This requirement applies at L2 conformance and above. L1 implementations MAY log without chaining; if they do, they MUST NOT describe their audit trail as tamper-evident.
12.6 Fail-Soft Telemetry¶
Telemetry failure MUST NOT break the request path. If a metrics backend, tracing collector, or log target is unavailable, the implementation MUST continue to serve requests; degraded telemetry SHOULD itself be surfaced as a metric. A broken collector cannot be permitted to break the OS.
13. Conformance Levels¶
ICNLI v2.0 defines three conformance levels. Higher levels include all requirements of lower levels.
13.1 Level 1 — Basic¶
A Level 1 implementation MUST:
- Implement TWO-STEP confirmation for all mutations.
- Maintain context levels L0–L2.
- Support at least one channel.
- Provide tool discovery (Section 9 manifest categories exposed via at least one introspection surface).
- Log all operations with timestamps.
- Satisfy the Anti-Fabrication Contract (Section 7) in full. Anti-fabrication is REQUIRED at every level.
13.2 Level 2 — Standard¶
A Level 2 implementation MUST satisfy all Level 1 requirements and additionally:
- Maintain context levels L0–L6.
- Implement safety classification levels 0–4 with the requirements of Section 8.
- Satisfy the Modular Extension Contract (Section 9) in full, including manifest validation before registration.
- Implement intent classification before tool selection (Section 6.1).
- Support at least two channels with equivalent functionality (SHOULD; one channel remains the floor).
- Enforce role-based access control across all dispatches.
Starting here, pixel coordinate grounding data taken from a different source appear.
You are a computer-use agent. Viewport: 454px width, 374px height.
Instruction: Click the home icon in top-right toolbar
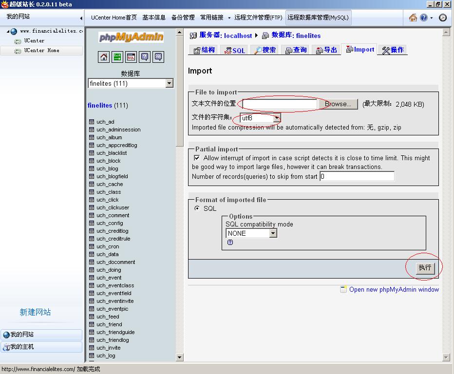coord(413,18)
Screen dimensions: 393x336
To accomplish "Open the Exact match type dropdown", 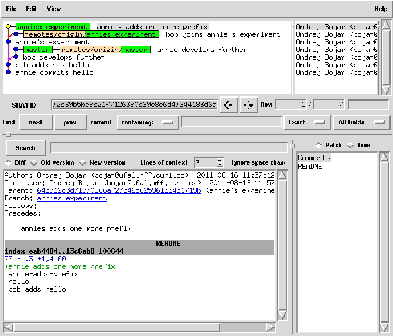I will [305, 122].
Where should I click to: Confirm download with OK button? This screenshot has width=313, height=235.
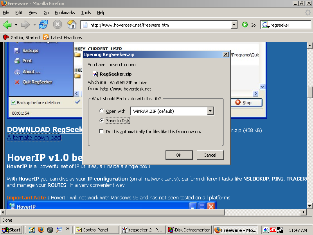point(178,155)
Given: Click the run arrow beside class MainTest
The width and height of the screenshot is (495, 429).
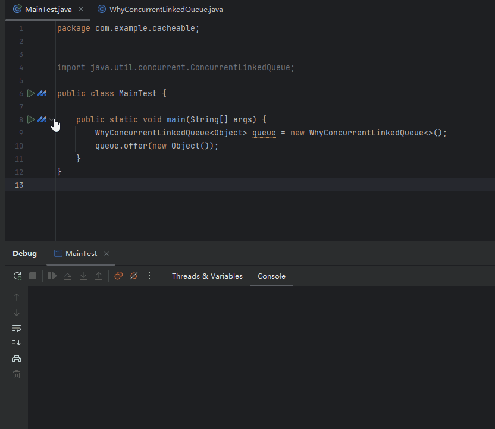Looking at the screenshot, I should 31,94.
- Issue confirmation tokens with expiration per Section 5.4.
13.3 Level 3 — Advanced¶
A Level 3 implementation MUST satisfy all Level 2 requirements and additionally:
- Maintain context levels L0–L8 including relationship and interconnection context.
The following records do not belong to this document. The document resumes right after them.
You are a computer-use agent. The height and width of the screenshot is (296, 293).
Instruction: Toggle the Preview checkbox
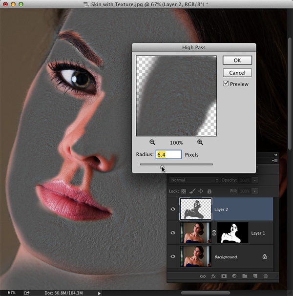[x=226, y=84]
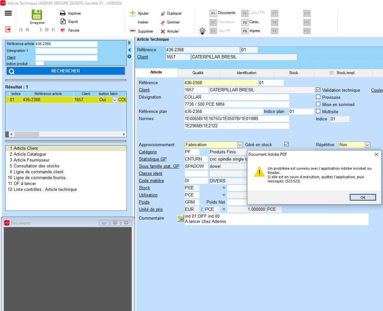Click OK in the Adobe PDF dialog
This screenshot has height=311, width=383.
[363, 197]

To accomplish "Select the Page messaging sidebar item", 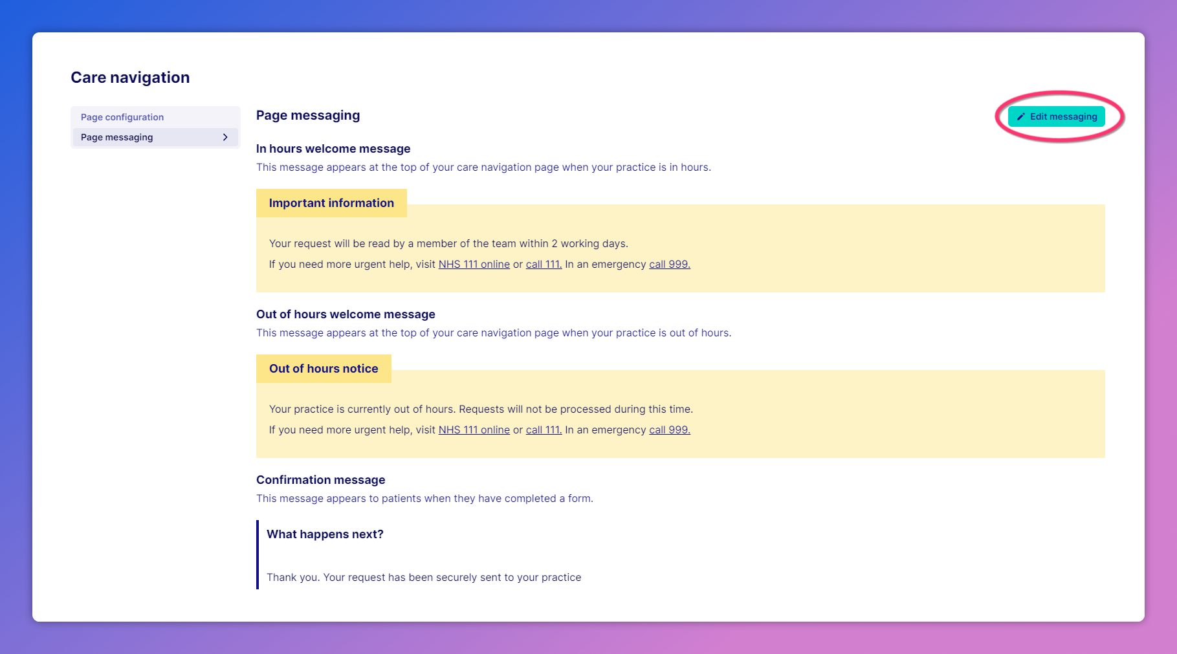I will click(x=117, y=137).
- Implement Chain Orchestration (Section 6.3) including Step-Output References (Section 6.4).
- Satisfy Proactive Intelligence Requirements (Section 10) in full, including User Intelligence Profile and the Alert Protocol.
- Provide cross-channel continuity (Section 11.5).
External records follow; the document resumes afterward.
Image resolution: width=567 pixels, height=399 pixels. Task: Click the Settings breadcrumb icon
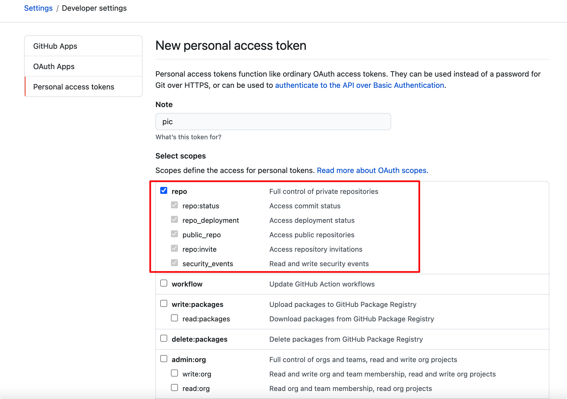[x=39, y=8]
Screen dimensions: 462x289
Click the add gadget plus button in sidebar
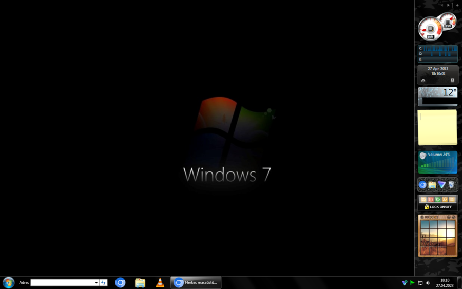(x=457, y=5)
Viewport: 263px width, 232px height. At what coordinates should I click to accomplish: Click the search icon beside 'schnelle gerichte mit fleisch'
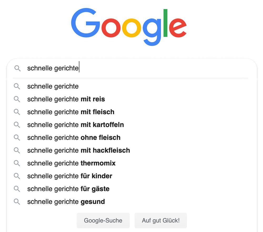[17, 112]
- Support a voice channel where the deployment context warrants (SHOULD).
- Implement danger-phrase confirmation for CRITICAL operations and the cooling period of Section 8.2.
- Implement the full Observability and Audit Requirements of Section 12.
13.4 Conformance Declaration¶
A compliant implementation MUST publish a conformance declaration in machine-readable form. The schema is implementation-specific; the following example illustrates the required information:
{
"icnli": {
"specification_version": "2.0",
"conformance_level": 3,
"channels": ["web", "messaging", "api"],
"context_levels": [0, 1, 2, 3, 4, 5, 6, 7, 8],
"safety_levels": [0, 1, 2, 3, 4],
"anti_fabrication_contract": true,
"modular_extension_contract": true,
"chain_orchestration": true,
"proactive_intelligence": true,
"observability": ["metrics", "traces", "logs", "audit"],
"vendor": "Example Compliant Implementation",
"vendor_version": "1.0.0"
}
}
13.5 Current state of conformance verification¶
A normative MUST defines the contract surface — not the certification of any specific implementation. This distinction is load-bearing. A specification's MUST clauses state what an implementation must satisfy in order to claim compliance; they do not, on their own, certify that any specific implementation in fact satisfies the contract. The specification is the published text; certification is the automated verification of the contract against an implementation. Both have value; neither substitutes for the other.
Conformance to ICNLI v2.0 is currently self-declared. There is no automated test suite, no canonical reference fixtures, no adversarial conformance harness at the time of this specification's publication.
This is a known gap. It is the v2.1 critical-path deliverable, not "as time permits." Until the test suite ships:
- "ICNLI v2.0 compliant" is a self-attested statement of intent by an implementer.
- "ICNLI v2.0 certified" is reserved for implementations that pass the published test suite. No implementation may claim certification before the suite exists, regardless of self-assessed completeness against the MUST clauses.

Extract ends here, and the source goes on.